I get on okay with my family (parents, sibling, their partner) but we’re not best mates and if they weren’t my family, I wouldn’t choose them as friends. The same goes for my in-laws but I’d go as far to say they’re just incredibly boring and we have nothing in common.
I really hate Christmas Day itself and I’ve worked out that it’s because I hate having to alternate christmases between my family and DH’s family and spend all day (2 days if it’s in laws as they live 200 miles away) with people where conversation is hard work and I just don’t have anything in common with any of them really.
Both sides adore DC so I do it for them but I’m so over it. Lockdown Christmas, for me, was the best one as we didn’t bother bubbling up as my dad actually had Covid and in-laws were too far away really so we just had it just us and I loved it. If Christmas was like that every year, I’d look forward to it.

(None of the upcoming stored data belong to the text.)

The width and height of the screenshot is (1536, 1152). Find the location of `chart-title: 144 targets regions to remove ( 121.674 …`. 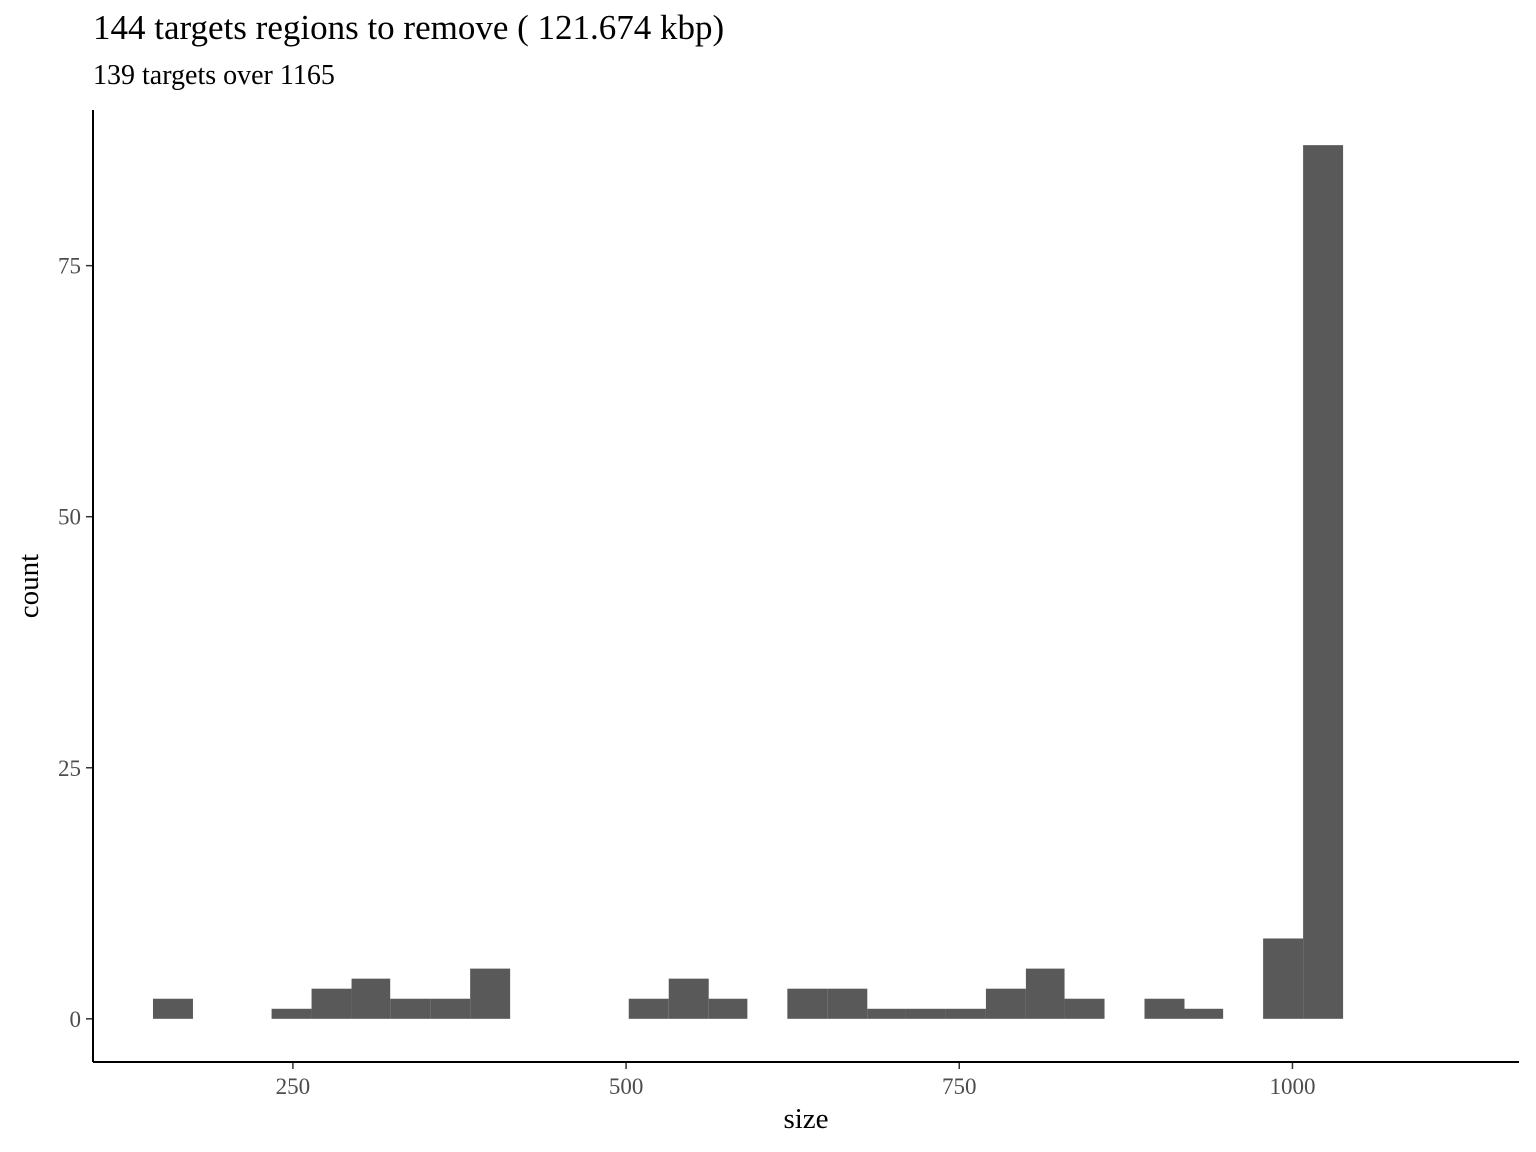

chart-title: 144 targets regions to remove ( 121.674 … is located at coordinates (409, 28).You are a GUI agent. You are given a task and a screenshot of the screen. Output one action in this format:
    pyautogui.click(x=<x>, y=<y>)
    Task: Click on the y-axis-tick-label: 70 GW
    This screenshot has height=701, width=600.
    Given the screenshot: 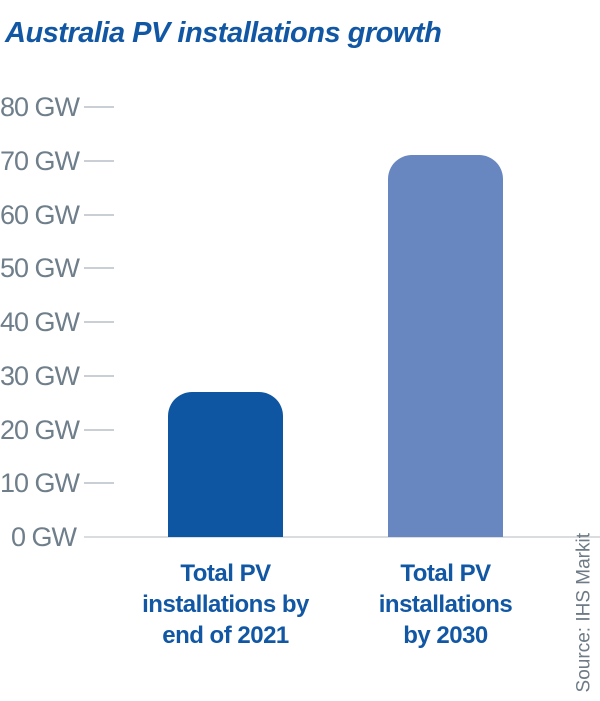 What is the action you would take?
    pyautogui.click(x=40, y=160)
    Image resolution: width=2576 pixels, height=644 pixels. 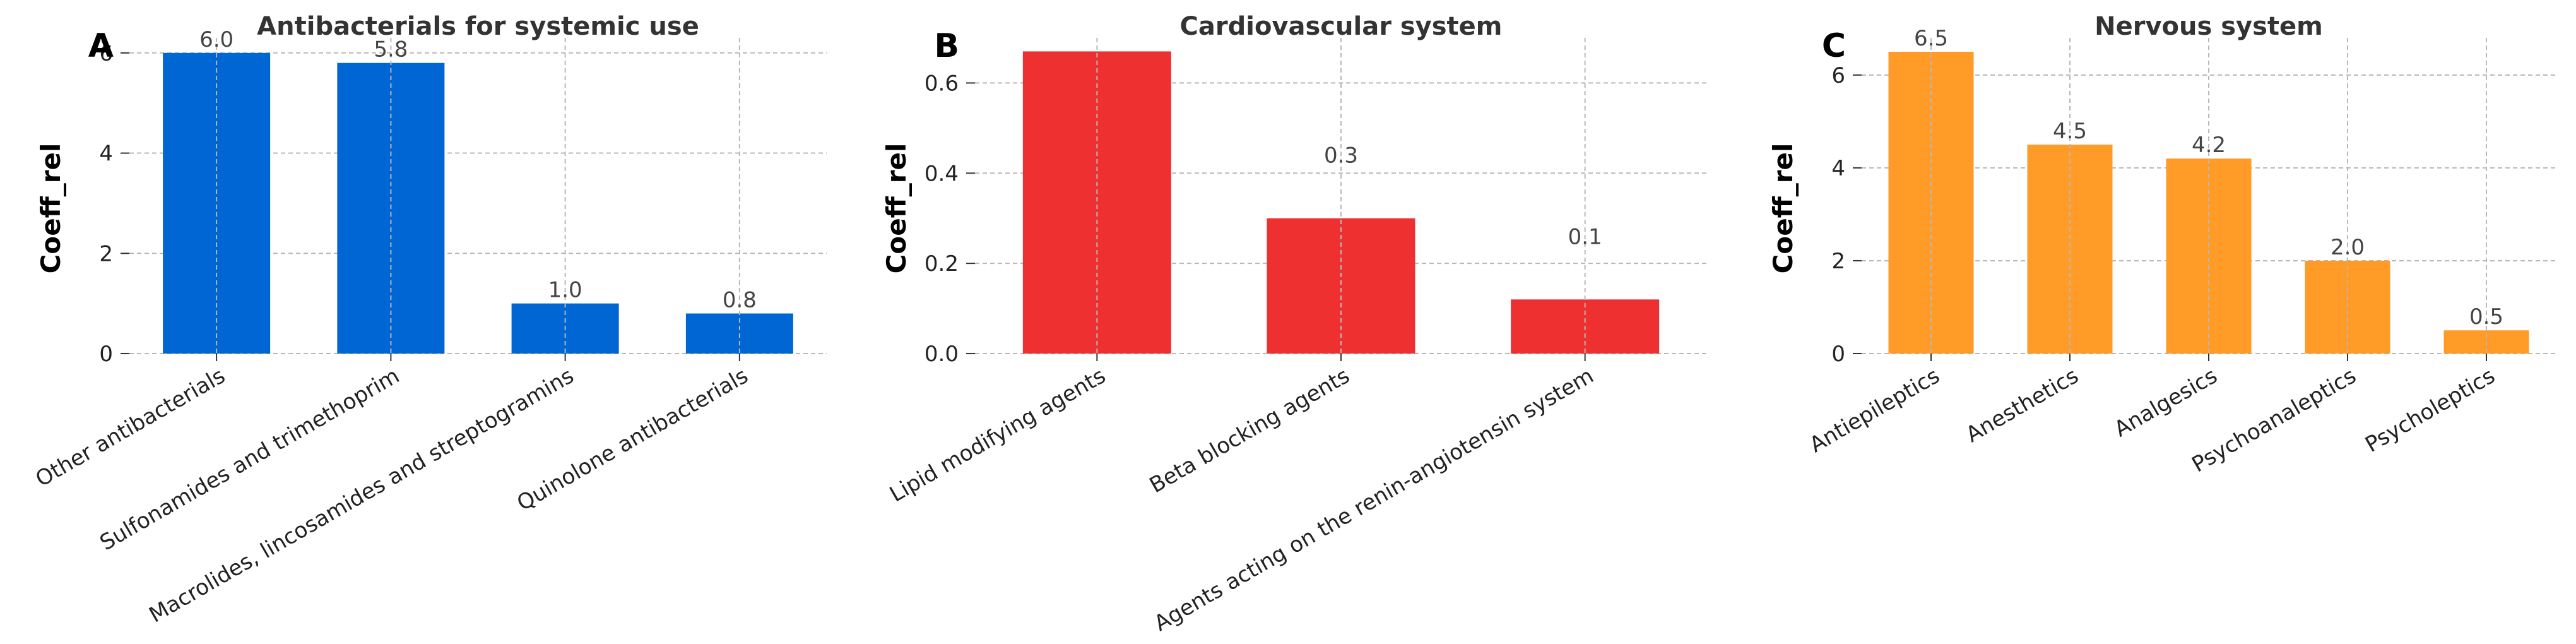 I want to click on panel-c-letter: C, so click(x=1834, y=46).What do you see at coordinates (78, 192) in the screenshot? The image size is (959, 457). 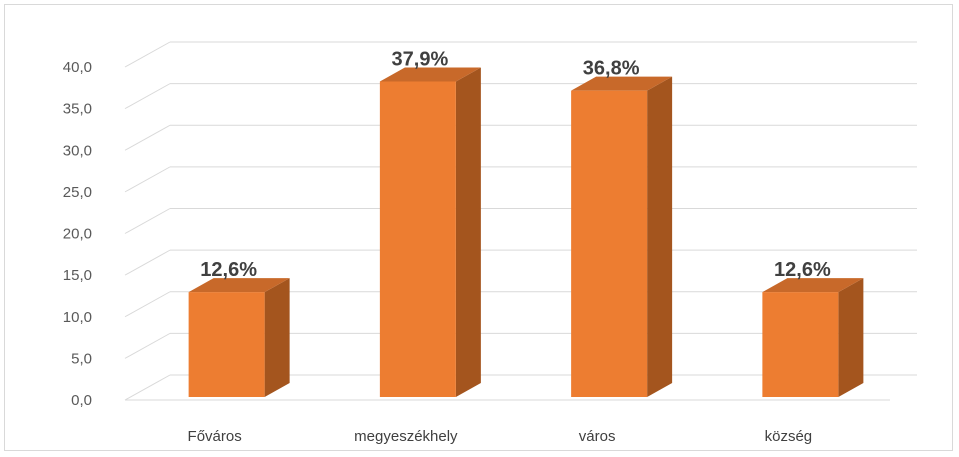 I see `y-tick-label: 25,0` at bounding box center [78, 192].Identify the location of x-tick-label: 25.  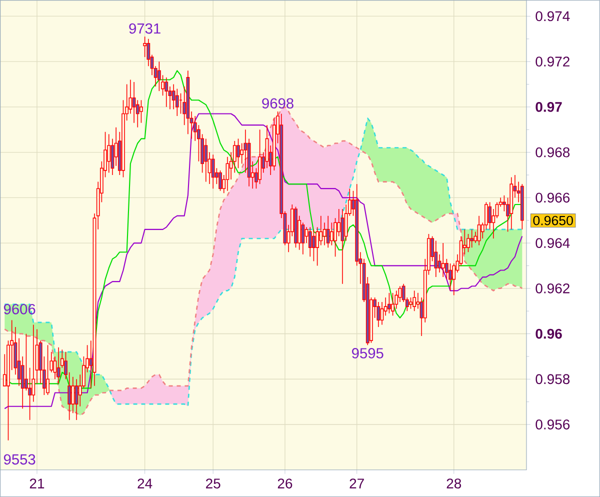
(213, 483).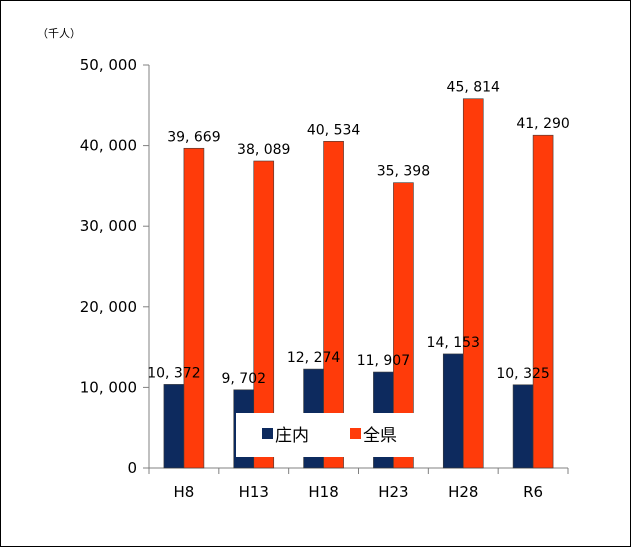  I want to click on x-tick-label: H28, so click(463, 492). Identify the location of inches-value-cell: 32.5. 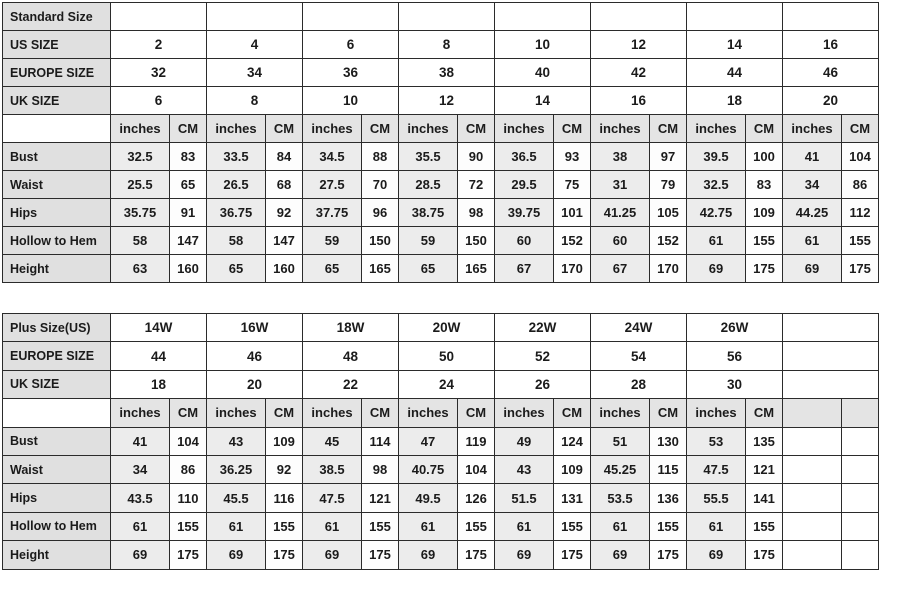
(140, 156).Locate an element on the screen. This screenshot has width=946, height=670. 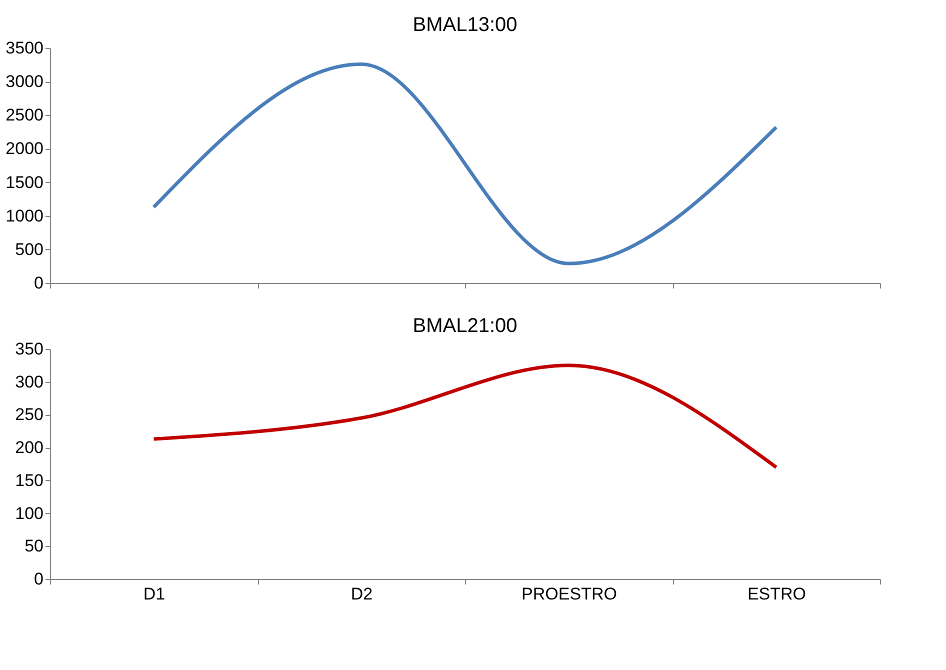
x-tick-label: ESTRO is located at coordinates (776, 594).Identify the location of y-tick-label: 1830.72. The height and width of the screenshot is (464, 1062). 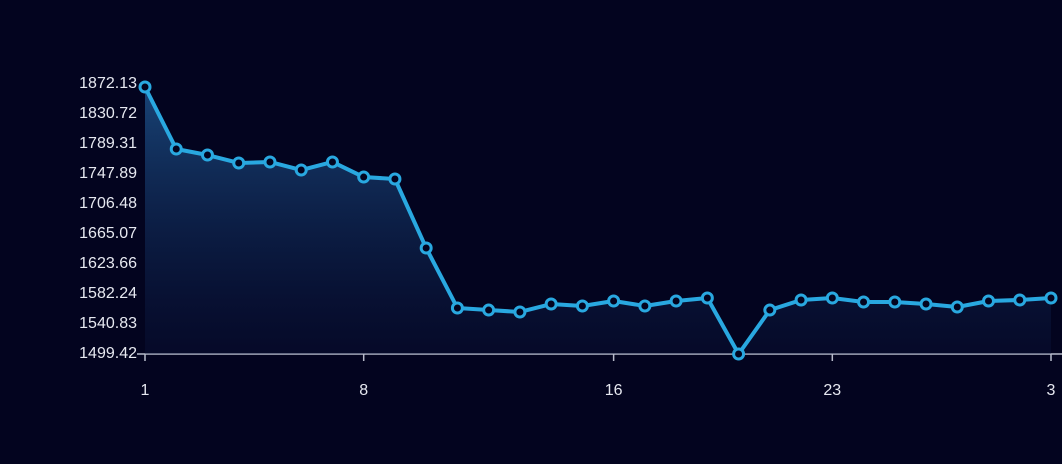
(108, 114).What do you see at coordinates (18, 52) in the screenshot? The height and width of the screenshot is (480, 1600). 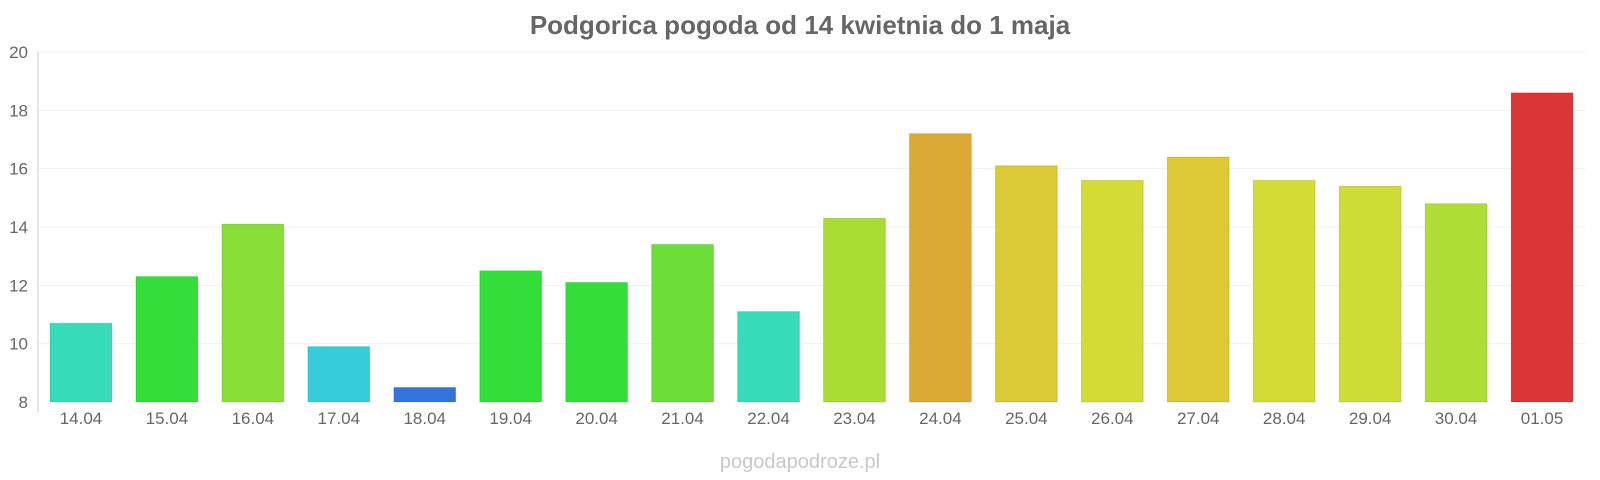 I see `y-tick-label: 20` at bounding box center [18, 52].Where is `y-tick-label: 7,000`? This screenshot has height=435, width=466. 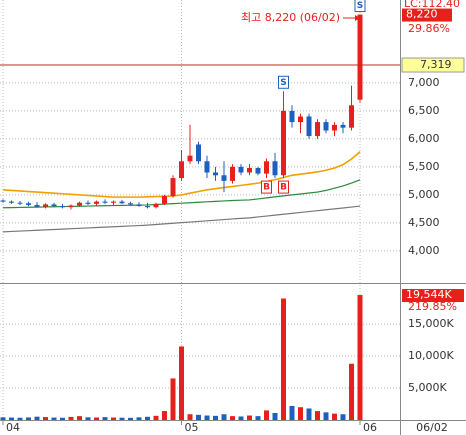 y-tick-label: 7,000 is located at coordinates (424, 82).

I guess I feel kind of alone in my thoughts as all of my friends have these huge, really close families and generally just love Christmas Day. Ditto lots of people on here and I wonder how other people cope who just aren’t that fussed about their family?
Before people say just don’t see people, it’s really not that easy, I can’t just please myself and I also want DC to remember christmases spent with family.
I am going to insist that we have a year every few years just us as I’m so over it being every year, but that doesn’t help me much this year!